§ For some reason, I had this tab saved from weeks ago, but it seems just as germane, and fascinating, a discussion of hos MArvel Comics play up to Tumblr culture comics. It’s probably the best thing I’ve read about how current comics work:
What we ended up with was a different take on what critic Tim O’Neil described as “momentism” – “a style of writing predicated on the singular iconic ‘moment’ as the indissoluble element of superhero writing”. The powerhouse writers of DC, Geoff Johns and Scott Snyder, are the current kings of momentism: their books filled with blockbuster ‘story beats’ and the kind of “whoa – did he just?” splash pages that fans have long adored. Marvel try this too – their event comics have plenty of badass violence, heroic speeches, hammers smashing through chests, etc. – but for me it never quite comes off: epic momentism doesn’t feel like the natural mode of any of their current main writers (and all the better for it).
Instead what Young Avengers, and Hawkeye, and the more interesting end of Marvel Now! give us is a quieter, slyer, character based soft momentism – single- or double-panel vignettes that shed light on a protagonist. The last two issues of Young Avengers – a multi-artist jam about a new years’ party – are just full of them: Billy and Teddy’s dancefloor embrace, Loki’s flirting with David, America’s closing remark to Kate, and of course Loki’s photograph. Sometimes they reveal something new, even turn a character inside out. More often they’re just funny, or sad, or sexy. They give you feels.
§ If you’ve been reading the Beat you may have noticed a comment uproar over this post. This post was also picked up by an Italian comics news website, and i have to confess, even in the notoriously awful Google translation, their interpretation says better than I could what I though the post means:
One of the most deeply rooted clichés on comics (especially the mainstream / superhero) wants readers are only males. In almost any movie or TV series starring one or more nerd, sooner or later, comes the scene where comic books in their confidence comes a girl, leaving everyone in an awkward state of aphasia caused by the exceptional nature of the event.

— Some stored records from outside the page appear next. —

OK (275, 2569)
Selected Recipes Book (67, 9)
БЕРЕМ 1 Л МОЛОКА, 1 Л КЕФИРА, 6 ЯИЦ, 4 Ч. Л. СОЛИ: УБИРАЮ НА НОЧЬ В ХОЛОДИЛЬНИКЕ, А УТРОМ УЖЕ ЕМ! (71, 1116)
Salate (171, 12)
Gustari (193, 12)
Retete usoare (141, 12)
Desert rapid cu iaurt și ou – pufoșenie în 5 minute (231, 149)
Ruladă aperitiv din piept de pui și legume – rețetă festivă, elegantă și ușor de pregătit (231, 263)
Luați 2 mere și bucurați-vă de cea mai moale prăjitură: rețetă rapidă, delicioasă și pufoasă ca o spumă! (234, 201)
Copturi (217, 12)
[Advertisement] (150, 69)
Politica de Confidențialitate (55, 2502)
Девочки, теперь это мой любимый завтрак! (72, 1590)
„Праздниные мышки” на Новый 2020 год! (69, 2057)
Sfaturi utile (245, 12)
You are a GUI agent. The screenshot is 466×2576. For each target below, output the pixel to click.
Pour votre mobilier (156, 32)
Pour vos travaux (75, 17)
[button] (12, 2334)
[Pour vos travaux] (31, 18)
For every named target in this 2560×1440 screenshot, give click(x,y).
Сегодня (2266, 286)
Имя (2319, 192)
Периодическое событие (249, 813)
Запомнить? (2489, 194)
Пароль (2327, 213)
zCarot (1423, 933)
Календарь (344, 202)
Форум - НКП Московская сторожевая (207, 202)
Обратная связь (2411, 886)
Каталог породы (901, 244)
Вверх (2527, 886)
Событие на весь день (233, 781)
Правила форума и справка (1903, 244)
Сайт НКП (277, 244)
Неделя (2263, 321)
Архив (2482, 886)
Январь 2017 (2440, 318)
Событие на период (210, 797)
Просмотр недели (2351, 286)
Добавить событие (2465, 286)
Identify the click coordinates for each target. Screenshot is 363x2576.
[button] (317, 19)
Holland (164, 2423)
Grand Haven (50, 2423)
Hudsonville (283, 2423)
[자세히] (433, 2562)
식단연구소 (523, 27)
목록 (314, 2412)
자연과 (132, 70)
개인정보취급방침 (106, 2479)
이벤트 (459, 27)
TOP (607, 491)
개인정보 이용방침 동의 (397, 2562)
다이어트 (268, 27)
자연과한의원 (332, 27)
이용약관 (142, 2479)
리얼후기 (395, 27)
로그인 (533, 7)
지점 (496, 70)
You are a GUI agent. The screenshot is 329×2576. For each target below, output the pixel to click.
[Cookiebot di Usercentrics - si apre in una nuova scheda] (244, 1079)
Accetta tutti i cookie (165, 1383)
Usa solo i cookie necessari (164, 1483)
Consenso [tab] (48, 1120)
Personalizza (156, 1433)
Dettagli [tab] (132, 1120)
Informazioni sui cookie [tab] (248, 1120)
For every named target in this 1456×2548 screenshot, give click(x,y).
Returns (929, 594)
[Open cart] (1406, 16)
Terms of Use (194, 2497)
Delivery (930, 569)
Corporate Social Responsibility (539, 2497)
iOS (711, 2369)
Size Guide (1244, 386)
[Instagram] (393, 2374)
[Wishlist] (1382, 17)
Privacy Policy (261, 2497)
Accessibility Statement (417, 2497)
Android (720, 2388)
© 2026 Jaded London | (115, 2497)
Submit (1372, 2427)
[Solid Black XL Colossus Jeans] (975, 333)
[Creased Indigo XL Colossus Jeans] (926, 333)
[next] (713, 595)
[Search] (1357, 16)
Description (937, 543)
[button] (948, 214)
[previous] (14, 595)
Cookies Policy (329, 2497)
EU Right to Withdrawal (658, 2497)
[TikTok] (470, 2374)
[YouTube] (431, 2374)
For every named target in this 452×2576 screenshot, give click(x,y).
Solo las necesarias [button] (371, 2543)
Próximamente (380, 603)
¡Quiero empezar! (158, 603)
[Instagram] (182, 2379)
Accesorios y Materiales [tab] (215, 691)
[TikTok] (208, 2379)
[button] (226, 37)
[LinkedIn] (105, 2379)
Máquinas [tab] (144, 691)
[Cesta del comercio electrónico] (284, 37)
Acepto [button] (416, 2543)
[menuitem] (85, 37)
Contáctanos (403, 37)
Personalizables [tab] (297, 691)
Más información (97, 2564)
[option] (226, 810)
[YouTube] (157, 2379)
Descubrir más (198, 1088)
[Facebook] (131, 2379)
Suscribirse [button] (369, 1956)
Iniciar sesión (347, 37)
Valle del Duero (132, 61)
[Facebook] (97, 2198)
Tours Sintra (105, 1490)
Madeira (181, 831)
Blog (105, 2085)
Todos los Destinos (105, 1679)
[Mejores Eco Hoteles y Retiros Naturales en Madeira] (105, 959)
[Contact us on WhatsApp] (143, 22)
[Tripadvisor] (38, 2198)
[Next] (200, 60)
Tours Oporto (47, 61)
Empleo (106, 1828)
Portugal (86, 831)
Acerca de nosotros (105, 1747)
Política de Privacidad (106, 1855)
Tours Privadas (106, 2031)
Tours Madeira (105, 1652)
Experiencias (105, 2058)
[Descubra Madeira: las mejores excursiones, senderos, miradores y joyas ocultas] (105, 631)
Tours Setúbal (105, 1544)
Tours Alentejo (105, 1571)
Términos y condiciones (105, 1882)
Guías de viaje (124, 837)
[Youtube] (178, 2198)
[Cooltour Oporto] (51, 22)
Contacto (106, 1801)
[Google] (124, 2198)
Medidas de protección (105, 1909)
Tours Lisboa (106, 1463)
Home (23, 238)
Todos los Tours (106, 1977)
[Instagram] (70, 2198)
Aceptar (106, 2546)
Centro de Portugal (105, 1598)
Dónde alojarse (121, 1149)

Because, you know, girls do not read comics and if by chance they do, read the manga.
But is it really so? Apparently not…
§ Morrie Turner, the late creator of Wee Pals and a pioneering role model, has a large and fitting memorial.
Hundreds of fans, family members and friends dropped by the ballroom of Claremont Hotel on Sunday afternoon to say their final goodbyes to the well-known Oakland-born cartoonist.
§ Writer Antony Johnston unpacks some numberson his comics orders and reveals that it’s STILL between 10-30% of comics shops that will order a book that isn’t Marvel or DC. My advice is to just let the ones who don’t love their lives as they wish and go on with our own.
Webcomics 102, and I didn’t mean this to be more about the great comcis gender divide, but…
Another reason why I find webcomics to be widely important to read is because of who writes them. A majority of the popular webcomic artists on the internet are female. This is important because the number of women working in the big comic book companies in the industry is very, very small. Women in the comic book industry are often poorly represented in the office and in print. Comics are still seen by many as a “man’s world” type of industry and cater to male interests above all else. While some companies are better at including proper female representation in comics now (to deal with the backlash of former sexist portrayals of characters) women still have a hard time breaking into the industry. So the fact that women are dominating the webcomic scene is monumental.